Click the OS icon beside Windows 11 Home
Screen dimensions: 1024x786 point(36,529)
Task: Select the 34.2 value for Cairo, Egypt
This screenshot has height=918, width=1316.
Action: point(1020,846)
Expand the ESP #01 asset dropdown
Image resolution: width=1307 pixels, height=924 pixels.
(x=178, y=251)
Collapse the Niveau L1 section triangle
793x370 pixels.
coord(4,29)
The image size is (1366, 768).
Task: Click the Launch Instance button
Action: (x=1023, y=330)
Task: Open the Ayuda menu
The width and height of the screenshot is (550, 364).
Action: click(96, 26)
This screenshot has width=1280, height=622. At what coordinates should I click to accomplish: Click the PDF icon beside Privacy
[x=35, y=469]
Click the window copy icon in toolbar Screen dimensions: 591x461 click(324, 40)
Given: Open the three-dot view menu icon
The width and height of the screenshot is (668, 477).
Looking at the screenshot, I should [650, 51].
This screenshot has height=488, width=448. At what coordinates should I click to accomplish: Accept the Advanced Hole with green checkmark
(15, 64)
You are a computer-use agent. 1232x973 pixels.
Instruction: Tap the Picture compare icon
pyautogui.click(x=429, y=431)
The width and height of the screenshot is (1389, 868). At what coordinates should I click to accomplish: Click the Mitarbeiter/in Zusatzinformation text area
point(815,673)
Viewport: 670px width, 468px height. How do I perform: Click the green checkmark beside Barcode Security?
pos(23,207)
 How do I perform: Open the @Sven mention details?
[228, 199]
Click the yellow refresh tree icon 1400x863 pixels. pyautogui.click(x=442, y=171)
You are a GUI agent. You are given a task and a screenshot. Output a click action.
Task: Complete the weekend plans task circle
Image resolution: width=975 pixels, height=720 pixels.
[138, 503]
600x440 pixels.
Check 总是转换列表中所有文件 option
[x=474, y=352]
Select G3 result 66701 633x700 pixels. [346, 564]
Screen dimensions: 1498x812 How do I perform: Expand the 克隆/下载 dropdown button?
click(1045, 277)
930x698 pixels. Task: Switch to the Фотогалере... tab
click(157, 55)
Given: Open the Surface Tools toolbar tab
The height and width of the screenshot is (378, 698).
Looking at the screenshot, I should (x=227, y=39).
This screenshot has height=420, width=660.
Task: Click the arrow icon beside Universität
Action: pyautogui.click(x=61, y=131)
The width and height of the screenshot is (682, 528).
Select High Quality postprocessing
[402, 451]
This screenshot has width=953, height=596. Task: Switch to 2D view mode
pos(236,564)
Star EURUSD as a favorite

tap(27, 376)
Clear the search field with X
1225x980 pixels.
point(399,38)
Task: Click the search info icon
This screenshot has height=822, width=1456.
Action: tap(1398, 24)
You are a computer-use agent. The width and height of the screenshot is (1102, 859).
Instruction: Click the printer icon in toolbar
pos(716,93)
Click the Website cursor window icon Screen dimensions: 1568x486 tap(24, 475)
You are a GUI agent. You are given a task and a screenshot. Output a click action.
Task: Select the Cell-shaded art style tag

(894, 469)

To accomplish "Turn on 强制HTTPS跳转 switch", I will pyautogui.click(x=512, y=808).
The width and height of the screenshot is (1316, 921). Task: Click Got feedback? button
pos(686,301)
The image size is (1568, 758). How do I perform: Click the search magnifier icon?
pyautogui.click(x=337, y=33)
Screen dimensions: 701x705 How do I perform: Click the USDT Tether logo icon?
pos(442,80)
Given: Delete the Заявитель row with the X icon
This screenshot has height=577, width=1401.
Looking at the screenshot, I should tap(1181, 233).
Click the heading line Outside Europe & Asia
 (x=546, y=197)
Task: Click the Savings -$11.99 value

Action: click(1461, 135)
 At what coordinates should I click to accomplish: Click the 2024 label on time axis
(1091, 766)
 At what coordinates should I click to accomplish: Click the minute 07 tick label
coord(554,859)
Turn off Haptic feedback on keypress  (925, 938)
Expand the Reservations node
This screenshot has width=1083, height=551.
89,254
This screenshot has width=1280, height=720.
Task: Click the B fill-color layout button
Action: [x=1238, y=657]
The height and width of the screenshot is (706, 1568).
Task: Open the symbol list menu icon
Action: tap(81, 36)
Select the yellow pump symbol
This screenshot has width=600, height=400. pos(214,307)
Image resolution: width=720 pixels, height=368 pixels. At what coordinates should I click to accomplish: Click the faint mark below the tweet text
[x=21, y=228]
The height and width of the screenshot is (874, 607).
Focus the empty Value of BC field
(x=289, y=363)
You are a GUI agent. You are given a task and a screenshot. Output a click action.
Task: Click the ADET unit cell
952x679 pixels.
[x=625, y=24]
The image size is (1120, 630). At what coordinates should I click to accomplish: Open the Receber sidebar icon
^^^^^^^^
→ Problem requirements
Copy the records above exactly, leaving nothing out.

→ Task solution
Click the OS icon beside Windows 11 Home
Screen dimensions: 1024x786 point(36,529)
Task: Select the 34.2 value for Cairo, Egypt
This screenshot has height=918, width=1316.
Action: point(1020,846)
Expand the ESP #01 asset dropdown
Image resolution: width=1307 pixels, height=924 pixels.
(x=178, y=251)
Collapse the Niveau L1 section triangle
793x370 pixels.
coord(4,29)
The image size is (1366, 768).
Task: Click the Launch Instance button
Action: (x=1023, y=330)
Task: Open the Ayuda menu
The width and height of the screenshot is (550, 364).
Action: click(96, 26)
This screenshot has width=1280, height=622. At what coordinates should I click to accomplish: Click the PDF icon beside Privacy
[x=35, y=469]
Click the window copy icon in toolbar Screen dimensions: 591x461 click(324, 40)
Given: Open the three-dot view menu icon
The width and height of the screenshot is (668, 477).
Looking at the screenshot, I should [650, 51].
This screenshot has height=488, width=448. At what coordinates should I click to accomplish: Accept the Advanced Hole with green checkmark
(15, 64)
You are a computer-use agent. 1232x973 pixels.
Instruction: Tap the Picture compare icon
pyautogui.click(x=429, y=431)
The width and height of the screenshot is (1389, 868). At what coordinates should I click to accomplish: Click the Mitarbeiter/in Zusatzinformation text area
point(815,673)
Viewport: 670px width, 468px height. How do I perform: Click the green checkmark beside Barcode Security?
pos(23,207)
 How do I perform: Open the @Sven mention details?
[228, 199]
Click the yellow refresh tree icon 1400x863 pixels. pyautogui.click(x=442, y=171)
You are a GUI agent. You are given a task and a screenshot. Output a click action.
Task: Complete the weekend plans task circle
Image resolution: width=975 pixels, height=720 pixels.
[138, 503]
600x440 pixels.
Check 总是转换列表中所有文件 option
[x=474, y=352]
Select G3 result 66701 633x700 pixels. [346, 564]
Screen dimensions: 1498x812 How do I perform: Expand the 克隆/下载 dropdown button?
click(1045, 277)
930x698 pixels. Task: Switch to the Фотогалере... tab
click(157, 55)
Given: Open the Surface Tools toolbar tab
The height and width of the screenshot is (378, 698).
Looking at the screenshot, I should (x=227, y=39).
This screenshot has height=420, width=660.
Task: Click the arrow icon beside Universität
Action: pyautogui.click(x=61, y=131)
The width and height of the screenshot is (682, 528).
Select High Quality postprocessing
[402, 451]
This screenshot has width=953, height=596. Task: Switch to 2D view mode
pos(236,564)
Star EURUSD as a favorite

tap(27, 376)
Clear the search field with X
1225x980 pixels.
point(399,38)
Task: Click the search info icon
This screenshot has height=822, width=1456.
Action: tap(1398, 24)
You are a computer-use agent. The width and height of the screenshot is (1102, 859).
Instruction: Click the printer icon in toolbar
pos(716,93)
Click the Website cursor window icon Screen dimensions: 1568x486 tap(24, 475)
You are a GUI agent. You are given a task and a screenshot. Output a click action.
Task: Select the Cell-shaded art style tag

(894, 469)

To accomplish "Turn on 强制HTTPS跳转 switch", I will pyautogui.click(x=512, y=808).
The width and height of the screenshot is (1316, 921). Task: Click Got feedback? button
pos(686,301)
The image size is (1568, 758). How do I perform: Click the search magnifier icon?
pyautogui.click(x=337, y=33)
Screen dimensions: 701x705 How do I perform: Click the USDT Tether logo icon?
pos(442,80)
Given: Delete the Заявитель row with the X icon
This screenshot has height=577, width=1401.
Looking at the screenshot, I should tap(1181, 233).
Click the heading line Outside Europe & Asia
 (x=546, y=197)
Task: Click the Savings -$11.99 value

Action: click(1461, 135)
 At what coordinates should I click to accomplish: Click the 2024 label on time axis
(1091, 766)
 At what coordinates should I click to accomplish: Click the minute 07 tick label
coord(554,859)
Turn off Haptic feedback on keypress  (925, 938)
Expand the Reservations node
This screenshot has width=1083, height=551.
89,254
This screenshot has width=1280, height=720.
Task: Click the B fill-color layout button
Action: [x=1238, y=657]
The height and width of the screenshot is (706, 1568).
Task: Open the symbol list menu icon
Action: tap(81, 36)
Select the yellow pump symbol
This screenshot has width=600, height=400. pos(214,307)
Image resolution: width=720 pixels, height=368 pixels. At what coordinates should I click to accomplish: Click the faint mark below the tweet text
[x=21, y=228]
The height and width of the screenshot is (874, 607).
Focus the empty Value of BC field
(x=289, y=363)
You are a GUI agent. You are given a task and a screenshot. Output a click action.
Task: Click the ADET unit cell
952x679 pixels.
[x=625, y=24]
The image size is (1120, 630). At what coordinates should I click to accomplish: Open the Receber sidebar icon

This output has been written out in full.